Prior to 1940, lead was used in almost all paints.  Homes built and painted before 1960 probably contain lead-based paint, homes built between 1960 and 1990 may also contain small amounts of lead in interior surfaces.  The highest amount of lead was used in exterior paints.  Lead (white lead, being the most common) was added to paint to speed up drying, increase durability, maintain a fresh appearance, and resist moisture that causes corrosion.  Most older homes have surfaces that were painted with lead-based paint.  The likelihood that your home contains lead-based paint depends on when it was built and painted.

It is not always in your best interest to remove lead-based paint.
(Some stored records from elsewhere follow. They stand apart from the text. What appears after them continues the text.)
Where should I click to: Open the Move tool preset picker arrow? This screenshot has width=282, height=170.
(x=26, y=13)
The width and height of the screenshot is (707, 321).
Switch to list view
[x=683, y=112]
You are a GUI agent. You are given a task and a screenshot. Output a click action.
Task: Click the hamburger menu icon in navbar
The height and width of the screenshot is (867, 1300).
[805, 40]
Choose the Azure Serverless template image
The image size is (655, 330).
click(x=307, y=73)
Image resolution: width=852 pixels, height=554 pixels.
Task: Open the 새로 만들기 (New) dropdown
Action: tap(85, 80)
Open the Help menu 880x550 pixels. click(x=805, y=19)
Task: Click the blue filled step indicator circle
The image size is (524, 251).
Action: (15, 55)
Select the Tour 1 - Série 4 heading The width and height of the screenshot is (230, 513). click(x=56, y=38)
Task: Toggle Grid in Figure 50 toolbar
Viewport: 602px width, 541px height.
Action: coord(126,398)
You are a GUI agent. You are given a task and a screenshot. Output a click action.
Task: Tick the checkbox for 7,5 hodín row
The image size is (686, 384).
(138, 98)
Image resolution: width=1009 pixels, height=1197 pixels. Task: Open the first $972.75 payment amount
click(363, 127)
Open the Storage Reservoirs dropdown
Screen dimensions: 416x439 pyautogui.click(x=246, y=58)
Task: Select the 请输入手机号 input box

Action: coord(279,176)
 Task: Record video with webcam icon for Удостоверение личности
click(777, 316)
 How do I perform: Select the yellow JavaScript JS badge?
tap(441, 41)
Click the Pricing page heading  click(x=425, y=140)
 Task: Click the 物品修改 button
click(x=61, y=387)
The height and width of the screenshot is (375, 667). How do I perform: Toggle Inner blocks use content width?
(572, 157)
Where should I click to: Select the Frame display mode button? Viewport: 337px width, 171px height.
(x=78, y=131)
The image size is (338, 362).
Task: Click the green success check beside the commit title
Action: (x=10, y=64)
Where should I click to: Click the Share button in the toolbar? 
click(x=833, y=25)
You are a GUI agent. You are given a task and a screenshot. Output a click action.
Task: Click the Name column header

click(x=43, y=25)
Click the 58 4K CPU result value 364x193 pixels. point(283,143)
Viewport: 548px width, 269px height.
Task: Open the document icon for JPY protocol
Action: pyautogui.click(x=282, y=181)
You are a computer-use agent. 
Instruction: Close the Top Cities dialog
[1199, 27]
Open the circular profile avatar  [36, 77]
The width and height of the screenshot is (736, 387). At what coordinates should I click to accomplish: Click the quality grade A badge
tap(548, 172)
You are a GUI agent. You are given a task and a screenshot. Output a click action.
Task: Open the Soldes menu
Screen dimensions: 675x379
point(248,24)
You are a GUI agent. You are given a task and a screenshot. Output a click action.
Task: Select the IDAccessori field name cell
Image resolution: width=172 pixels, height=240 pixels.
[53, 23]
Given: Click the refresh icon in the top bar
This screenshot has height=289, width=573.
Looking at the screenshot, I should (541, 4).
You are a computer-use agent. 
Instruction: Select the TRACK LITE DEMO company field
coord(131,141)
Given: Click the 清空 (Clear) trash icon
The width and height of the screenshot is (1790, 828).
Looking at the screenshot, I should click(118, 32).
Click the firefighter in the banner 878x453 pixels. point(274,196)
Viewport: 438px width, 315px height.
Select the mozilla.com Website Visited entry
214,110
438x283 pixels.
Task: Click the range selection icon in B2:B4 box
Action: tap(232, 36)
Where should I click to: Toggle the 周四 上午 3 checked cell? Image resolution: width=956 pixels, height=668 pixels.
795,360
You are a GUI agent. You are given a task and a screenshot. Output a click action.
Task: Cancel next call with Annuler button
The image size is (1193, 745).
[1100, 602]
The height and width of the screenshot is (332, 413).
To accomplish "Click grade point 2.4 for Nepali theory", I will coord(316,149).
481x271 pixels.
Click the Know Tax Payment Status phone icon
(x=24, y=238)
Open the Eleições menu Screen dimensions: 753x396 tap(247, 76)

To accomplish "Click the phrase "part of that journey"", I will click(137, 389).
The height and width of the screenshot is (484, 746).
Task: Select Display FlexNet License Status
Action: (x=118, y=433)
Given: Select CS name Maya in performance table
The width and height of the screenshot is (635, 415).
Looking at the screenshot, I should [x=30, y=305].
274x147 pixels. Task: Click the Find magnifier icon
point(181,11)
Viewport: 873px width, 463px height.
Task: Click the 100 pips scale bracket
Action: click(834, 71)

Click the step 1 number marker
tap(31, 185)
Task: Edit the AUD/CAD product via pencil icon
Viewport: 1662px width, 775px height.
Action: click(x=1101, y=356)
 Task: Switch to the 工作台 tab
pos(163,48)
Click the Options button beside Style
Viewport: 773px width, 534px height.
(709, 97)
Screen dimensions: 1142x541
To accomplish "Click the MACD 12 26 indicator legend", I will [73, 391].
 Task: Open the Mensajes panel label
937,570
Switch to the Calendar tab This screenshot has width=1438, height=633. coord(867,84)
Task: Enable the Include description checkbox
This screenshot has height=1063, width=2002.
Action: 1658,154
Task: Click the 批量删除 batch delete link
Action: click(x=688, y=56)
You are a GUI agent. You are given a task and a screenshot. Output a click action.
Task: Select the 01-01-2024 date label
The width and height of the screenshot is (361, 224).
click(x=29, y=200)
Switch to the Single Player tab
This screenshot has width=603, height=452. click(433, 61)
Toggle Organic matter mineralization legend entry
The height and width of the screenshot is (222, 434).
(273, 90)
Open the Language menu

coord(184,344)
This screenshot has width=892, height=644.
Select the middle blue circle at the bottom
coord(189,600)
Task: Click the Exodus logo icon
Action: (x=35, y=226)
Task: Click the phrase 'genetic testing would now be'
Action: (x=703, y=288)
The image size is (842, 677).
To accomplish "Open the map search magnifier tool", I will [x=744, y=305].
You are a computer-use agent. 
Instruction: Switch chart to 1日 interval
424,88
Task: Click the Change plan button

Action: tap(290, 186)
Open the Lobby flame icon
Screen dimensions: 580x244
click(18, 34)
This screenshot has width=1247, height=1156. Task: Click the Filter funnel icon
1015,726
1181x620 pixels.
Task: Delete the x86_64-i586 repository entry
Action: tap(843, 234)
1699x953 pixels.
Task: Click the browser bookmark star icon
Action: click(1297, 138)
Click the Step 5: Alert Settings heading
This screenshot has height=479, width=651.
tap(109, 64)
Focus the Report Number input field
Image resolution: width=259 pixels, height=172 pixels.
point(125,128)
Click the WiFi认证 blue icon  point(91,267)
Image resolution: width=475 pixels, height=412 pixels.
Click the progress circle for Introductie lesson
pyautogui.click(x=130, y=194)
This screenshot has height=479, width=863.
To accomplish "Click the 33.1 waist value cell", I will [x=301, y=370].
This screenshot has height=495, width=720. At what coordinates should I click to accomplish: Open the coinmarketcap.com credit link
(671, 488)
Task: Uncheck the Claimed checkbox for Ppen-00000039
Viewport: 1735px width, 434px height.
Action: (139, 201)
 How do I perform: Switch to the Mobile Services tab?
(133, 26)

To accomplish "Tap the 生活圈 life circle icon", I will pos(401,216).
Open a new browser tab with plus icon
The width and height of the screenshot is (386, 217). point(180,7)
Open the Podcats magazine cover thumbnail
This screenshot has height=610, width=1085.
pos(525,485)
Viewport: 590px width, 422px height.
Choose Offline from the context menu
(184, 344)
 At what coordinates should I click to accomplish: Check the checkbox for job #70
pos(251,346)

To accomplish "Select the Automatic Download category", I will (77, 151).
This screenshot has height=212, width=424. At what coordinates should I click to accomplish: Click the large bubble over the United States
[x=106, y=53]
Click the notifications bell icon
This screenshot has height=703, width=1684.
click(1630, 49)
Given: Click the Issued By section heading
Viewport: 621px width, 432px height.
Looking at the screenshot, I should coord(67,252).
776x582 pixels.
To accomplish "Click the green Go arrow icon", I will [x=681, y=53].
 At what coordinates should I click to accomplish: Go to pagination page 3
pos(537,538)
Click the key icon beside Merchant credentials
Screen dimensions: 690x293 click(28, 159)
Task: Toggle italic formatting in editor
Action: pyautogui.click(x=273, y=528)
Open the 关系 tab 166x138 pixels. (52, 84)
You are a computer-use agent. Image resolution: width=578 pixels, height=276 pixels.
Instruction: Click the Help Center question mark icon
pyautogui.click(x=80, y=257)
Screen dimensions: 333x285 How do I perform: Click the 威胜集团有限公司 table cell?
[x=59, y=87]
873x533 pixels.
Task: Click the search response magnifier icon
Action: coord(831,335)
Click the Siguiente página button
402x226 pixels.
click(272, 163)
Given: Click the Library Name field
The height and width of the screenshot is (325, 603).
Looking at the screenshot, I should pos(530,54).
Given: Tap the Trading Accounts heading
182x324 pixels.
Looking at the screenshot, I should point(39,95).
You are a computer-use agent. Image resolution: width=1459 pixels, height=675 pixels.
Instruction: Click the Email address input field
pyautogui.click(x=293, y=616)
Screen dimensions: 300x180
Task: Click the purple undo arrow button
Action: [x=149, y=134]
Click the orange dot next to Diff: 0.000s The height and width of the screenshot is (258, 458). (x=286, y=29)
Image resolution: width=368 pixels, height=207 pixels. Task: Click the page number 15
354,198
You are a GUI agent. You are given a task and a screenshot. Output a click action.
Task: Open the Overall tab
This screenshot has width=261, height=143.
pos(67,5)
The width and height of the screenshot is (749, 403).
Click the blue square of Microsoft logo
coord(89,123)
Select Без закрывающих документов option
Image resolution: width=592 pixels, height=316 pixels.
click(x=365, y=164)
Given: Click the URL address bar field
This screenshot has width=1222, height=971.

In some situations, leaving the painted surface alone, (as long as it is not chipping or within the reach of children), is safer than trying to remove it. Removing or disturbing this paint when you are renovating could expose people in your home to serious health risks.

There are several ways to find out whether the paint in your home is lead-based. Some independent contractors have special X-ray equipment that can detect lead on paint surfaces.

Another option is to send paint chips to a lab that specializes in analyzing lead in paint. Two organizations that certify labs for this purpose are:

Be sure to contact the lab first, and follow all directions for gathering and sending the paint chips.

It is not safe to use sanders, heat guns or blowlamps to remove lead-based paint. These methods create lead-contaminated dust, chips, flakes and fumes that can be breathed in or swallowed.

You should consider hiring an expert to do the job.

If you decide to do the job yourself and decide to paint over lead paint you could use oil base paint. If you fear new paint not bonding to the lead paint, prime with a good oil based primer. There should be no worry in just painting over, sanding and  scraping is where you have problems.

Consult an expert before attempting any work with lead-based paint.